Description of the task
Search the listing for the word "circle" and copy every line where it turns up.

Dataset content

=== Section Start ===

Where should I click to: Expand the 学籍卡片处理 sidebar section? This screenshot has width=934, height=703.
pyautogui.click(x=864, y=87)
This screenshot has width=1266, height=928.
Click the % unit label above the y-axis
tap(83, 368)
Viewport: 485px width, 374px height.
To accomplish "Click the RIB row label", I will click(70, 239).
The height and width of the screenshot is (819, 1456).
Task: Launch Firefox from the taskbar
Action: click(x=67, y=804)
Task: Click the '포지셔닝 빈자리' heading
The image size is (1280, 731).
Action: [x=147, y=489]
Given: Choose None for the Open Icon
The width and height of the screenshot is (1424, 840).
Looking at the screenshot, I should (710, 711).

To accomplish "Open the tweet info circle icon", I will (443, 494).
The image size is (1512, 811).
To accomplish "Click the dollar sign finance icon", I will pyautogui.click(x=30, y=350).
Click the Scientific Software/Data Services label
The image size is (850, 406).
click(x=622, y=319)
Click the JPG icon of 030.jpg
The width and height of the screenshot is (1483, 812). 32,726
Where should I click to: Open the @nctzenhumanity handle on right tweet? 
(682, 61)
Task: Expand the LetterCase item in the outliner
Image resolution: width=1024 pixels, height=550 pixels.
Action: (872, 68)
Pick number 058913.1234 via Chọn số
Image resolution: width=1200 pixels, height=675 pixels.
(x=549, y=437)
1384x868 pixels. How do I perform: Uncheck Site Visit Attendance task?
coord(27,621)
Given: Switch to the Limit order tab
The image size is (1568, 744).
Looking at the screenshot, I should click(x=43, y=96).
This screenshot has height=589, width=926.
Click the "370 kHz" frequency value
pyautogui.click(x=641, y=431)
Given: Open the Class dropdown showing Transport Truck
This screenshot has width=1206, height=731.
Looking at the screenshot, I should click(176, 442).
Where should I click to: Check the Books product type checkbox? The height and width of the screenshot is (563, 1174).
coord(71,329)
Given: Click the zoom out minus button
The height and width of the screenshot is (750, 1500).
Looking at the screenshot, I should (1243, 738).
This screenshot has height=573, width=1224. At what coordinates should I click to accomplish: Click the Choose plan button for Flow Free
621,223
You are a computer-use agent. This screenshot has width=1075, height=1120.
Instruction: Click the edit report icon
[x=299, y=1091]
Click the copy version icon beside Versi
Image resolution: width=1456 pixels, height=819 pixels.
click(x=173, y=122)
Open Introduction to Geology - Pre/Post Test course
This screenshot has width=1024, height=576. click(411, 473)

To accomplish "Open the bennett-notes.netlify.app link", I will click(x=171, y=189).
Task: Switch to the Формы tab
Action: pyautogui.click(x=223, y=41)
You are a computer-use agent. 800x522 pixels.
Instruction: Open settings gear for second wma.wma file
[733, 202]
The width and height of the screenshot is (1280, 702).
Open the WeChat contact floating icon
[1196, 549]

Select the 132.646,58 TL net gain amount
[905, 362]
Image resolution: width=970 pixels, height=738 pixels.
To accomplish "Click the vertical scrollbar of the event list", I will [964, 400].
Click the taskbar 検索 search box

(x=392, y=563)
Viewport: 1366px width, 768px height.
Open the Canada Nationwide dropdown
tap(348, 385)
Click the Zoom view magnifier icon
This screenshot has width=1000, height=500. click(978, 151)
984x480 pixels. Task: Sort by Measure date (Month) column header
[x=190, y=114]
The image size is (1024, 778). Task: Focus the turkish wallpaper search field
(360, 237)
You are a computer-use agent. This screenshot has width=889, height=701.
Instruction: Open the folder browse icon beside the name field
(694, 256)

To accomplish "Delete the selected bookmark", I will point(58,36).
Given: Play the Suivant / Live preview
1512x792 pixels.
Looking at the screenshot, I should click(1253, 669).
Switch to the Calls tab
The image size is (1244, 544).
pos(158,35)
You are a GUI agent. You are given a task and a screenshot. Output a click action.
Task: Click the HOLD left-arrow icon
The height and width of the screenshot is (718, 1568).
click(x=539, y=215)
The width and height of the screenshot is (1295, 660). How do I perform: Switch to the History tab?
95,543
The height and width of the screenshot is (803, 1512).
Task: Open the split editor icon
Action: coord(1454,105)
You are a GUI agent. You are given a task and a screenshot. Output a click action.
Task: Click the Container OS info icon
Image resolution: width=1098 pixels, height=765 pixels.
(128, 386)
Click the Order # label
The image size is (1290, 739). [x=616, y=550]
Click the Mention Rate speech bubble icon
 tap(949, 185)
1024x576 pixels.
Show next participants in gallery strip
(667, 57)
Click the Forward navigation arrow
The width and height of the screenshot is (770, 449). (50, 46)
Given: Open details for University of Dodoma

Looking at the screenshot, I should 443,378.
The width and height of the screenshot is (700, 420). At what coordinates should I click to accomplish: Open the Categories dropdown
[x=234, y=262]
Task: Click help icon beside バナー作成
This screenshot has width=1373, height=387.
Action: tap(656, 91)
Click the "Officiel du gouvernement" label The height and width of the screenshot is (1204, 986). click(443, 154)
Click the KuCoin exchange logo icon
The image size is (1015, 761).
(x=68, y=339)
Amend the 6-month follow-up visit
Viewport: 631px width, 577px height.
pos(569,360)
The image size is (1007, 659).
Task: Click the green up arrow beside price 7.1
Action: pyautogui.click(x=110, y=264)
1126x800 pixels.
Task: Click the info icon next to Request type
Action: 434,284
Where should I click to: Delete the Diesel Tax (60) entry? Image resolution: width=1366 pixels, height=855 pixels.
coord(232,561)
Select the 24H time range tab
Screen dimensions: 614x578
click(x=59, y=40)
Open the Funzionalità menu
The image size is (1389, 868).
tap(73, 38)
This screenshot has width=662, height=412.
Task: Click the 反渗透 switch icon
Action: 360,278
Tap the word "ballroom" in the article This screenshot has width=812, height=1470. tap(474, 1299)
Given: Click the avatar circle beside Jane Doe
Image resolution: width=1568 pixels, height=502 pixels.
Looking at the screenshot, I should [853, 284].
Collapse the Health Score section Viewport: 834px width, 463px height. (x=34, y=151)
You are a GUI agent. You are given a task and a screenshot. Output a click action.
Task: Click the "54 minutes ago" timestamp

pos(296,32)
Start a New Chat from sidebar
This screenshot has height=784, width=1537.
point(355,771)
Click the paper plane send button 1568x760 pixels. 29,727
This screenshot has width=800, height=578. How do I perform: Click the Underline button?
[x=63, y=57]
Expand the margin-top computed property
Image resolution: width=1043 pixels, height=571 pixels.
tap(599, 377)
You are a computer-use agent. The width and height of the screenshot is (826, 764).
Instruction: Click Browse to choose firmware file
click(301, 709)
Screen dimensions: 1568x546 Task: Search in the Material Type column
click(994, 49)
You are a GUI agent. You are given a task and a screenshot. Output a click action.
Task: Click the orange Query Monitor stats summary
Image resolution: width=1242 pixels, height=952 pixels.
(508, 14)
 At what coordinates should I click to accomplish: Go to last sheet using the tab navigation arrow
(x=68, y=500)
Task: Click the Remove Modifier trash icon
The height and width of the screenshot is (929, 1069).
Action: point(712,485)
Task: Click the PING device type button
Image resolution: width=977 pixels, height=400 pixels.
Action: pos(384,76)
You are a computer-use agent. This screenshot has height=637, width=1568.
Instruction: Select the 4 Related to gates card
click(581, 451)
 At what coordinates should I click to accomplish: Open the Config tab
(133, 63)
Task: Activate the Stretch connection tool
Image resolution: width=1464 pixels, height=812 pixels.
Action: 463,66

=== Section End ===

Final answer
To accomplish "Open the tweet info circle icon", I will (443, 494).
Given: Click the avatar circle beside Jane Doe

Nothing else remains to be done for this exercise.